• _MATERIAL FOR THIS EXERCISE_:
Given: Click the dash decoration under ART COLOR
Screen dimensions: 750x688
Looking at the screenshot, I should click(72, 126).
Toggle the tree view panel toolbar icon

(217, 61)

• _WHAT YOU ARE ASKED TO DO_: Write out these lines again, swapping "dash decoration" for "dash ornament" and keeping everything else the same.

• _RIGHT ANSWER_:
Given: Click the dash ornament under ART COLOR
Screen dimensions: 750x688
Looking at the screenshot, I should click(72, 126).
Toggle the tree view panel toolbar icon

(217, 61)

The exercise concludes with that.